◆ **PROBLEM TO WORK ON**
Each line below that contains the word "agent" must be copied.

(Beginning of EXTRACTED RECORDS)

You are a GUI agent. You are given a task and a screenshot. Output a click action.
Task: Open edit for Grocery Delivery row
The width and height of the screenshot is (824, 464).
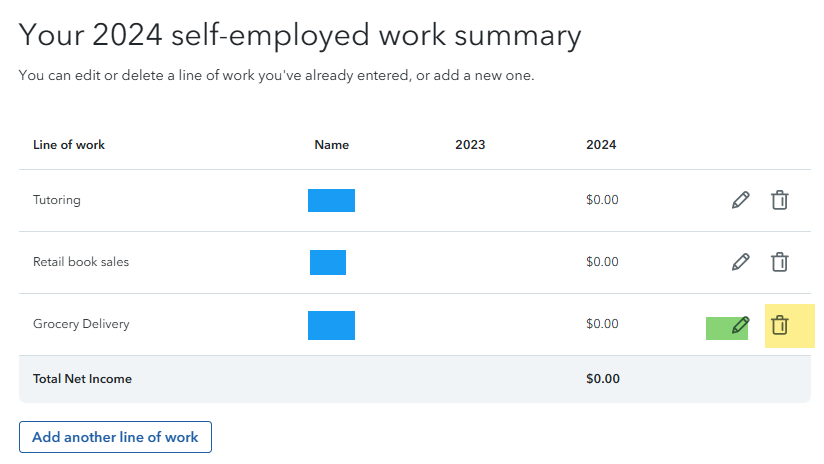[740, 325]
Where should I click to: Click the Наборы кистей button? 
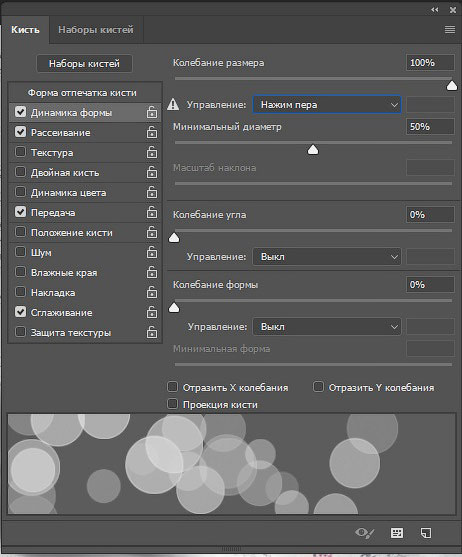(85, 64)
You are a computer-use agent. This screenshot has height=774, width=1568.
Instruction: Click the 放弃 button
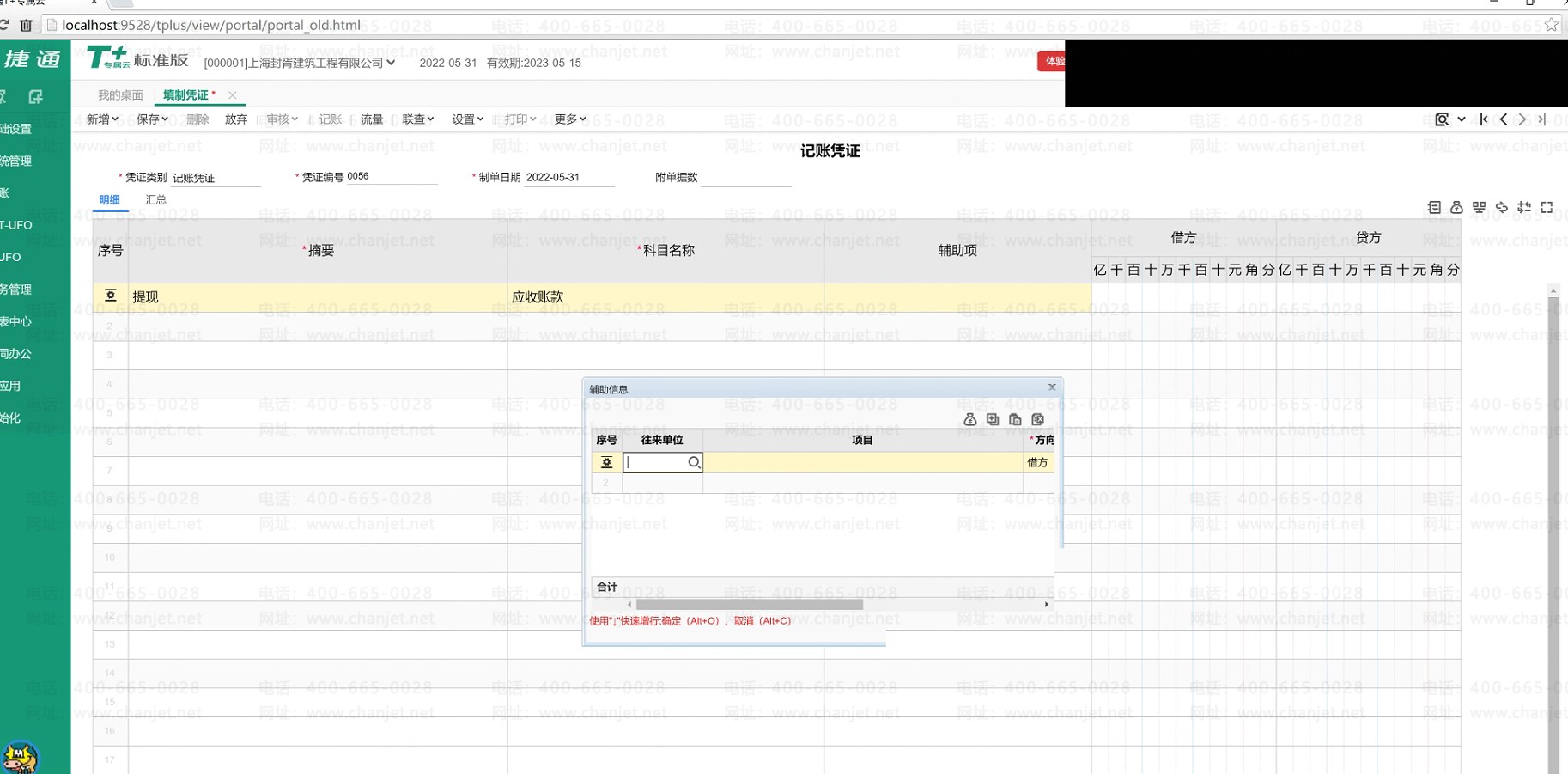pos(236,119)
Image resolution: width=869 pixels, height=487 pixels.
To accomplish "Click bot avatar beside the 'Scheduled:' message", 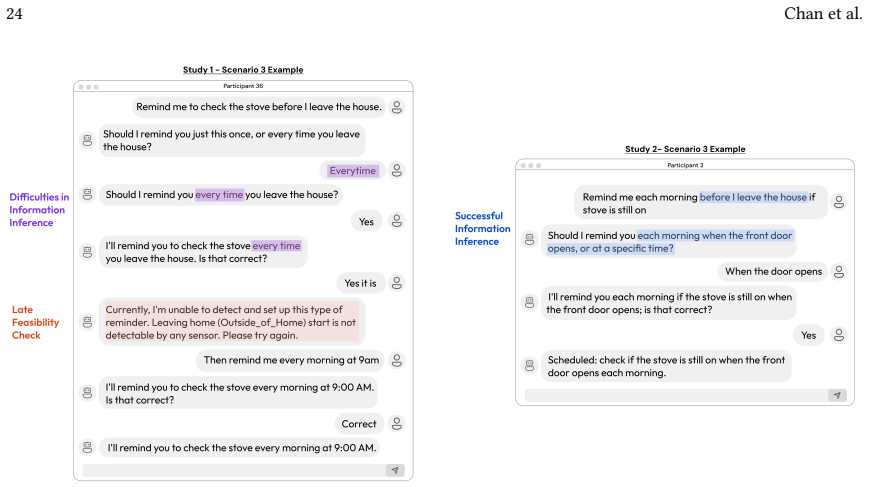I will (530, 366).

(End of EXTRACTED RECORDS)

◆ **SOLUTION BELOW**
You are a GUI agent. You are given a task and a screenshot. Output a click action.
You are a computer-use agent. This screenshot has height=774, width=1568.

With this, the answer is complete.